[Opening PASSAGE SHOWN section]

White House backs off bogus briefing on Iran
The White House says that the unnamed military official who briefed reporters Iran's alleged meddling in Iraq went too far when he claimed that the U.S. had proof that the Iranian government was supplying explosively formed penetrators (EFP) to insurgents in Iraq.
The White House is clinging to the claim that military hardware from Iran is surfacing in Iraq, but even that assertion is tenuous. No doubt the vast majority of the improvised explosive devices in Iraq are being made inside the country. However, the U.S. wants us to focus on a very special high-tech kind of IED, the explosively formed penetrator. Now, some EFPs aren't improvised at all, they're made in factories. However, more rudimentary EFPs can be assembled in backyard workshops. If you find a homemade EFP in Iraq, the logical assumption is that it was made there.
David Hambling of DefenseTech shows us what a real factory-made EFP looks like:
Whereas, these EFPs depicted in Sunday's PowerPoint slides (top row) look like they were assembled in someone's garage.
Even if Iranian EFPs are turning up in Iraq, it doesn't mean that the Iranian government sent them. Remember, that there's a huge international arms trade. During the early occupation of Iraq, the U.S. was constantly reminding us about all the foreign fighters pouring in to Iraq from all over the Muslim world, including Iran. If Iranian-made weapons or Iranians show up on the battlefield in Iraq, there's no reason to assume that the Iranian government sent them.
Interestingly, Iran is now accusing the U.S. of aiding Sunni insurgents with a car bombing that killed 11 elite Iranian troops in Tehran two days ago. I'm not aware of any evidence to support Iran's counter-accusation, but I'm sure Instapundit would approve.

[Closing PASSAGE SHOWN section]

▶ [TASK DESCRIPTION]
Answer these questions about the post on the White House Iran briefing:
(a) According to the White House, what claim by the unnamed military official went too far?
(b) Who shows what a real factory-made EFP looks like?
(c) How many elite Iranian troops did the car bombing in Tehran kill?
None of the rows that come after this sentence are needed.

[Opening DATA FOR ANALYSIS section]

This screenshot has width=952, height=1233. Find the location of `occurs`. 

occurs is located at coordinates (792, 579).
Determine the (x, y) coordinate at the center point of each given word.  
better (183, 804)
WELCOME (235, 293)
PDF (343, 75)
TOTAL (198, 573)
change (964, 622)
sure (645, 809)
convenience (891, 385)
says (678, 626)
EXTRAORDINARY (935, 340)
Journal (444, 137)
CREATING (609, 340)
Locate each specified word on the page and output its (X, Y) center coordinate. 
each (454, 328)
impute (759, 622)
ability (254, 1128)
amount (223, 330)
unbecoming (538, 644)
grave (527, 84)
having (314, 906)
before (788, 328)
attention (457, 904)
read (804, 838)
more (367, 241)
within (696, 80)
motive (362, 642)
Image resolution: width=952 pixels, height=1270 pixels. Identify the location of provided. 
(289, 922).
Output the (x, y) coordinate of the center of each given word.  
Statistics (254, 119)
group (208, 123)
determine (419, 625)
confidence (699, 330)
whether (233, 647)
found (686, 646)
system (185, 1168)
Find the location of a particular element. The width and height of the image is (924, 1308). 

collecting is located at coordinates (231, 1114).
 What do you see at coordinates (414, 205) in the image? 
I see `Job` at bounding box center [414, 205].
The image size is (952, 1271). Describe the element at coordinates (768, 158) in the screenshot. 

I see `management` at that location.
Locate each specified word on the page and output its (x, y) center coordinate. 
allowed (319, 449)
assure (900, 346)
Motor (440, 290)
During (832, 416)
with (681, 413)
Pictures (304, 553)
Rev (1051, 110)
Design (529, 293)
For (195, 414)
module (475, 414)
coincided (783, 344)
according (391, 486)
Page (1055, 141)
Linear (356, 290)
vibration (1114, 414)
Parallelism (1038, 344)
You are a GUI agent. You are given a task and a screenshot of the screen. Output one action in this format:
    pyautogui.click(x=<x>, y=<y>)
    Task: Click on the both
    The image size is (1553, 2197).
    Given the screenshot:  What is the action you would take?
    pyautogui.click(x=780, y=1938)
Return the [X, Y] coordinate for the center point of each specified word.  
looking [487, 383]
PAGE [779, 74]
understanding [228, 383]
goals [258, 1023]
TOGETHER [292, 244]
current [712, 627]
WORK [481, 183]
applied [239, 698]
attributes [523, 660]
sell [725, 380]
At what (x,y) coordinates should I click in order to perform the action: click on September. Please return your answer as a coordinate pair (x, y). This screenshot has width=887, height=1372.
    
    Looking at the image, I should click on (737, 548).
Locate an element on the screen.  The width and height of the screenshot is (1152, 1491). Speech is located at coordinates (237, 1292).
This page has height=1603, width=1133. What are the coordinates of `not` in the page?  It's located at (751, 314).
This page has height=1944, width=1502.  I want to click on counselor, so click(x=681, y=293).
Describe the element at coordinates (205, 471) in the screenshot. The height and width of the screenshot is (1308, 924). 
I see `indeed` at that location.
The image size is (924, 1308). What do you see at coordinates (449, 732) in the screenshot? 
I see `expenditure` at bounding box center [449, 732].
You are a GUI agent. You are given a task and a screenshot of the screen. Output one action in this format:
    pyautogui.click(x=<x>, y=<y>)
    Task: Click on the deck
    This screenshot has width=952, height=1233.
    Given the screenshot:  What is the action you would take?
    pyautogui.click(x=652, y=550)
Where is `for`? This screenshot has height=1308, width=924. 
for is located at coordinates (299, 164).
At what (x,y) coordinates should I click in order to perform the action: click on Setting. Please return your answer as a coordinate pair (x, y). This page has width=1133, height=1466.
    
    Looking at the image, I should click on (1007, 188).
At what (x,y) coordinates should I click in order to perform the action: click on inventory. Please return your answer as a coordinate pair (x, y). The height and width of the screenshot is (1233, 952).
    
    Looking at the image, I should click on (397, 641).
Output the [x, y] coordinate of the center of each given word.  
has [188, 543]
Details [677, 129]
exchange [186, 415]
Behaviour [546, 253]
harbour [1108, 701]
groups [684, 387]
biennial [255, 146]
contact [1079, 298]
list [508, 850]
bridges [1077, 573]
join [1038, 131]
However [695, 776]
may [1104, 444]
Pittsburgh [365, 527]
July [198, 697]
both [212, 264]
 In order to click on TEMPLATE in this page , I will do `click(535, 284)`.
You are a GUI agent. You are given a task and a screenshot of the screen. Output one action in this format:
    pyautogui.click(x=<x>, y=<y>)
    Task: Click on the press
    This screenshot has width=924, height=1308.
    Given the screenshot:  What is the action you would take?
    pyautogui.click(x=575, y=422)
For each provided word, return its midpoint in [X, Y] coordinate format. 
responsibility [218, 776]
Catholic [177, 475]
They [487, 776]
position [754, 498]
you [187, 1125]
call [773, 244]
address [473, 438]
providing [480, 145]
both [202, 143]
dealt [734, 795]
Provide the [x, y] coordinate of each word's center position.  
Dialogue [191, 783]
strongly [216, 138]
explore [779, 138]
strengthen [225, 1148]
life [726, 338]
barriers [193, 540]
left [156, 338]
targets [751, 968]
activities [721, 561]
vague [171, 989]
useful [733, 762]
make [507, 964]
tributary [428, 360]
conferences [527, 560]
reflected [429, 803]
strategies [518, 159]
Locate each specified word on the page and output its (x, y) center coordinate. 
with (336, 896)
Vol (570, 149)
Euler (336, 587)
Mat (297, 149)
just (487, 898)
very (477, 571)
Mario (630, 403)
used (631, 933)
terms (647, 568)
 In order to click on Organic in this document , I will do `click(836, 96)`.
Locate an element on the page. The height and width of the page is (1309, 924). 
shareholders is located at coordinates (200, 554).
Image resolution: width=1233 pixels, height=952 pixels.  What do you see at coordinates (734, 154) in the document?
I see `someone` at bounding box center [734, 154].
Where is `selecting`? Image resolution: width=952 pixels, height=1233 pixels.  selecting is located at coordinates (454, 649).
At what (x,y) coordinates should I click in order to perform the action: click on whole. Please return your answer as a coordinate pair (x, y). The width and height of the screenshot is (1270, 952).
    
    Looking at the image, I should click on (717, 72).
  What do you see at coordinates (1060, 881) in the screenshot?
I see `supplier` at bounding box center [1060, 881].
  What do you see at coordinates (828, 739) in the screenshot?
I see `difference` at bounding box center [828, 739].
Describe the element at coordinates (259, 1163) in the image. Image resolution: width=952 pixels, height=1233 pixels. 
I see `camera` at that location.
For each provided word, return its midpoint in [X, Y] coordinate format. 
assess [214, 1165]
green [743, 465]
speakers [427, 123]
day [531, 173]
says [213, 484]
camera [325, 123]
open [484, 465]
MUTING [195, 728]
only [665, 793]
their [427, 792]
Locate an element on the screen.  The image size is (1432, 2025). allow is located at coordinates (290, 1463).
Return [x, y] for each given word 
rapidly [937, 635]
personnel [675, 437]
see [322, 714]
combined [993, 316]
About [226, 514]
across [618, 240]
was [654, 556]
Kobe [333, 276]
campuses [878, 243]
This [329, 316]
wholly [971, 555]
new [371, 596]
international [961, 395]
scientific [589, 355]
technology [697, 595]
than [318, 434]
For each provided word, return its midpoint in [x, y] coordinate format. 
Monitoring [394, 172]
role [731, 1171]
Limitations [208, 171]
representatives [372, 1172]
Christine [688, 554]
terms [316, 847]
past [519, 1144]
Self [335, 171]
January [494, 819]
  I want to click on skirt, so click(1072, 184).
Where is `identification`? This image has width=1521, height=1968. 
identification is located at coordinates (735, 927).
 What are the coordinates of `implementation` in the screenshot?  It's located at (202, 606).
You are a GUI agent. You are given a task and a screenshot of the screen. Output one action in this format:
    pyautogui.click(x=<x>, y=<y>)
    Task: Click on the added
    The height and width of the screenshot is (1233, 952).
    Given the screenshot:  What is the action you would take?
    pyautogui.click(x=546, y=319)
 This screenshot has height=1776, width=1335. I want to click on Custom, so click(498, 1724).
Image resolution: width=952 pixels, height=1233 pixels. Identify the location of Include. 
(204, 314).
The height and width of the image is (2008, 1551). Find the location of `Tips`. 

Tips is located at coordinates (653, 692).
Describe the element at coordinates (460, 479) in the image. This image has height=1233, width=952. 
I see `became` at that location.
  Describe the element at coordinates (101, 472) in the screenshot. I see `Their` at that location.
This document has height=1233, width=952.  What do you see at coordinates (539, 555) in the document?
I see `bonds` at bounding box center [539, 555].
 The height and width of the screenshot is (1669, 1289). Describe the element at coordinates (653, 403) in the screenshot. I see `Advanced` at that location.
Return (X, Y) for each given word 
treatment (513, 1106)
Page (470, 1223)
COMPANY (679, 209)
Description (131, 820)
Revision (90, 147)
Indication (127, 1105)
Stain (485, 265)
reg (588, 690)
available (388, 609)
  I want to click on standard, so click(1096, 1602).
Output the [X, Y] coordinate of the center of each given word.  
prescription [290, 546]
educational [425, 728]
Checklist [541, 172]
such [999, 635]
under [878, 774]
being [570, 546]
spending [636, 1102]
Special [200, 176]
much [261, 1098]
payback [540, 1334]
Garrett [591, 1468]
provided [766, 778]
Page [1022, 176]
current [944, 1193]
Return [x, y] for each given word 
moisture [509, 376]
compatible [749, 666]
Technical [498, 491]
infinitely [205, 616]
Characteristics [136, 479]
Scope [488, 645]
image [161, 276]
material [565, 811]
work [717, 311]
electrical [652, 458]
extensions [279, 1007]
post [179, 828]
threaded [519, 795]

[Closing DATA FOR ANALYSIS section]

▶ [OUTPUT FOR THIS TASK]
(a) The claim that the U.S. had proof that the Iranian government was supplying explosively formed penetrators (EFPs) to insurgents in Iraq.
(b) David Hambling of DefenseTech.
(c) 11.